Local newspaper Web sites also face heightened competition from those of local broadcasters. Technological advances have increased the Web’s capacity to carry audio and visual content, and broadcast news organizations are now more actively pursuing an online audience. Our study found that although the site traffic of local broadcasters still lags behind that of local papers, the gap is closing. Local papers might face even greater competition from the sites of search engines, aggregators and bloggers. Our study found that these sites had the greatest increase in traffic during the past year. Their overall growth rate easily outpaced that of Web sites run by traditional news outlets.

The News Consumption and Habits of Americans: Using a sample of 1,800 Americans and a variety of survey methods, we obtained answers from equal numbers of groups based on age, including teenagers (ages 12-17), young adults (ages 18-30), and older adults (31 years of age and older). Noteworthy is the inclusion of teenagers, who are rarely included in national polls.

Our survey makes it clear that America’s newspapers have lost two generations of young Americans. Only one in 12 young adults and only one in 20 teens rely heavily on the newspaper—meaning they read it almost daily and do more than just skim a few stories while doing so. Although most young Americans do not attend closely to any daily news medium, the newspaper is their least-used medium.

Judging from our three studies, the future of America’s local newspapers is dim. Perhaps they can effectively manage the transition to the Web and somehow find a way to attract the attention of young people. However, there is nothing in our studies to suggest such efforts will be highly successful. The decline of the hard-copy newspaper appears irreversible.
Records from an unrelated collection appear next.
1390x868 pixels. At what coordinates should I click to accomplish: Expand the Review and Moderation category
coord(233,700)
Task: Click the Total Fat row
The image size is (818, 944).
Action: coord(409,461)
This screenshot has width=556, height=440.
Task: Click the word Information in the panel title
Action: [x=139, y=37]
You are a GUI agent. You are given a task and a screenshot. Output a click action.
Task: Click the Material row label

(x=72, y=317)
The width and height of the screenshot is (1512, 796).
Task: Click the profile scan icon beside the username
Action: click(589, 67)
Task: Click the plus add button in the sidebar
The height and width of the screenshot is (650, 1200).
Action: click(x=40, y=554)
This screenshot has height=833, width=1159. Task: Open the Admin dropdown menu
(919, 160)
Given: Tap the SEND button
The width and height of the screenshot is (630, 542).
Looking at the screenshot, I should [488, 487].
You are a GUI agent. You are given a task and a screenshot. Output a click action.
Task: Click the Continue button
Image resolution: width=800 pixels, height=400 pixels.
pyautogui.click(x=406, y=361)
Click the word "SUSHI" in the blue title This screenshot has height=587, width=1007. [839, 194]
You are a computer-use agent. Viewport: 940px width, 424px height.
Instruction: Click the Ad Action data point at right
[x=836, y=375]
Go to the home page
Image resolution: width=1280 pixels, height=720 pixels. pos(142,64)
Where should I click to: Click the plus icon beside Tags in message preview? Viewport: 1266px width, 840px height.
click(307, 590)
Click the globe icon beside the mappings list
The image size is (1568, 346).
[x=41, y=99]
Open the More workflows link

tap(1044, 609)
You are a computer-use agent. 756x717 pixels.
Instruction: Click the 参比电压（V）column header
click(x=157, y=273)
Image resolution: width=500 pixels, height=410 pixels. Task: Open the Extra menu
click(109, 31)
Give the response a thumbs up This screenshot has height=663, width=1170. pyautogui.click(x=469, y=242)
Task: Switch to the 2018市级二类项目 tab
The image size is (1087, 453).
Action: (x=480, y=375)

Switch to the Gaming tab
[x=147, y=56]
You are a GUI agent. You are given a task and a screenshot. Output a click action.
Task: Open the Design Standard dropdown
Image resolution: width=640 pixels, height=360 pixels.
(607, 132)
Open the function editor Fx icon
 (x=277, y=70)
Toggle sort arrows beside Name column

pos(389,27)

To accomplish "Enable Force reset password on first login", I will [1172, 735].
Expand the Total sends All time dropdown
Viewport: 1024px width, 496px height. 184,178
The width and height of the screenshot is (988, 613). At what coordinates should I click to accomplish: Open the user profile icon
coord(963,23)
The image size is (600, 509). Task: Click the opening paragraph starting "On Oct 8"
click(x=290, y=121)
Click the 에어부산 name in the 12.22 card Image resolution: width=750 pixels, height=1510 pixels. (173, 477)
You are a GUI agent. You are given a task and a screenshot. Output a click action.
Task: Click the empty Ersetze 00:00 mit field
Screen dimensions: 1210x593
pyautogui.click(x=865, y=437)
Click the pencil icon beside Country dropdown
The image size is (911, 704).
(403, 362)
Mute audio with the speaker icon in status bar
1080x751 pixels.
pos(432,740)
The decline will diminish America’s public life. Since the nation’s founding, the community’s story, as told through the local paper, has been an everyday part of American life. Weakened newspapers will shrink local communities as places where self-government is practiced.

Thomas E. Patterson is Bradlee Professor of Government and the Press at Harvard’s Kennedy School of Government. This year, he is also acting director of the Kennedy School’s Shorenstein Center on the Press, Politics and Public Policy.